■ **Exercise**:
Can you continue the article on gold and the Strait of Hormuz from its last sentence?

■ **Selected text**:
******

What’s Happening In The Strait Of Hormuz?

Gold – A Reliable Barometer?

War. Inflation. Instability. Why Isn’t Gold Going Through the Roof? Gold is off roughly 1.5% this morning. The direct cause: Trump announced “Project Freedom” over the weekend, a US military-backed operation to guide stranded civilian ships through the Strait of Hormuz. Two US-flagged commercial vessels transited the strait this morning under US escort. The market read that as progress and sold. Meanwhile, Iran’s navy fired warning shots near US destroyers operating in the strait, threatened to attack any US military force that enters the waterway, and drone-struck an ADNOC tanker belonging to Abu Dhabi’s state oil company. The ceasefire expires Tuesday. The strait is not open. The oil market is saying the same thing. Brent is up 3.8% today to $112 — traders are not reading Project Freedom as a resolution. Goldman Sachs estimates the closure has removed 14.5 million barrels per day from global supply. Two ships getting through does not reopen a strait. The market is pricing in a resolution that Iran’s own deputy parliament speaker said publicly will never happen on prewar terms. This pattern has played out multiple times since February 28. Every diplomatic signal that has moved gold lower has reversed within 48 hours.

******

■ **Data entries**:
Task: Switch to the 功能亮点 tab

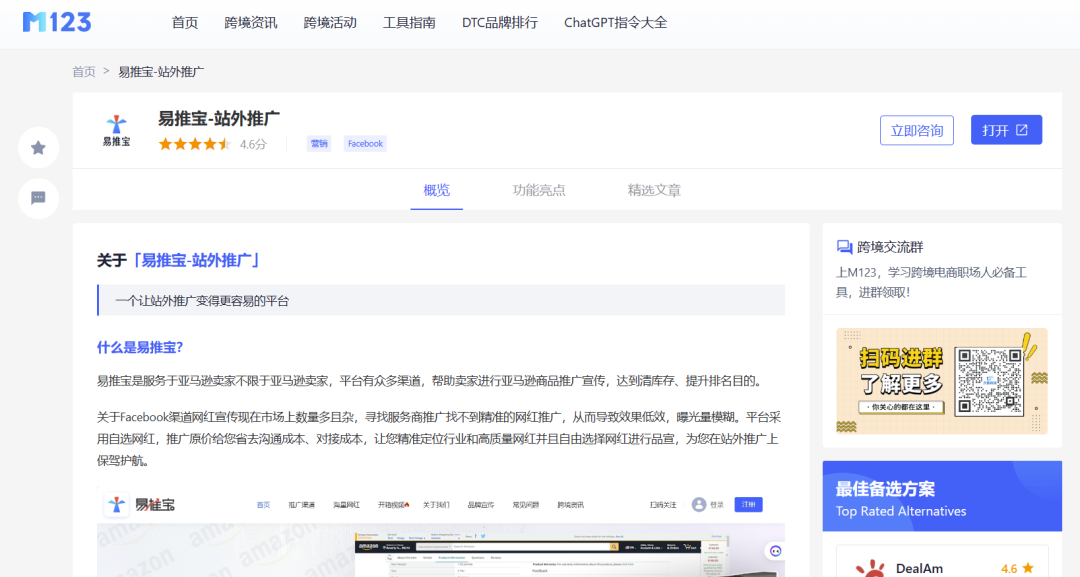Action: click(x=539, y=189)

******

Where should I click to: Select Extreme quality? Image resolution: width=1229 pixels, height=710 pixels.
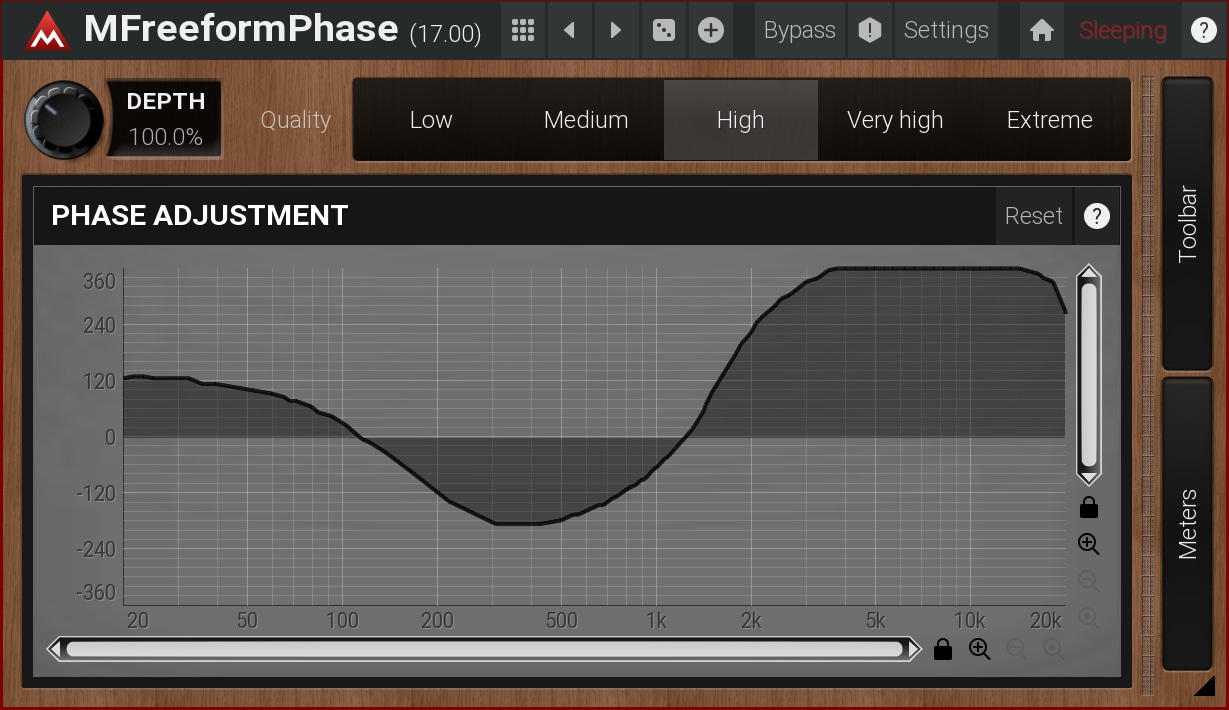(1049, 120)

******

■ **Answer for the task**:
“Tehran will not back down from our position on the Strait of Hormuz, and it will not return to its prewar conditions.” — Iran’s deputy parliament speaker, May 3, 2026

The deeper issue: even if talks succeed and the strait reopens tomorrow, ten weeks of supply disruption to 27% of global seaborne oil trade have already embedded themselves into the cost structure of manufacturing, food, and transportation. The ISM prices paid sub-index hit 84.6 in April — its highest since 2022 and the biggest three-month surge on record. Fertilizer prices have doubled since February. Gas is up 61% since December. A diplomatic handshake does not unwind those inputs. The inflation already baked into this economy does not reverse on a ceasefire announcement. Gold sold off on a rumor. The structural case hasn’t moved.

On The Radar

The Fed Changed One Word. It Means More Than It Looks.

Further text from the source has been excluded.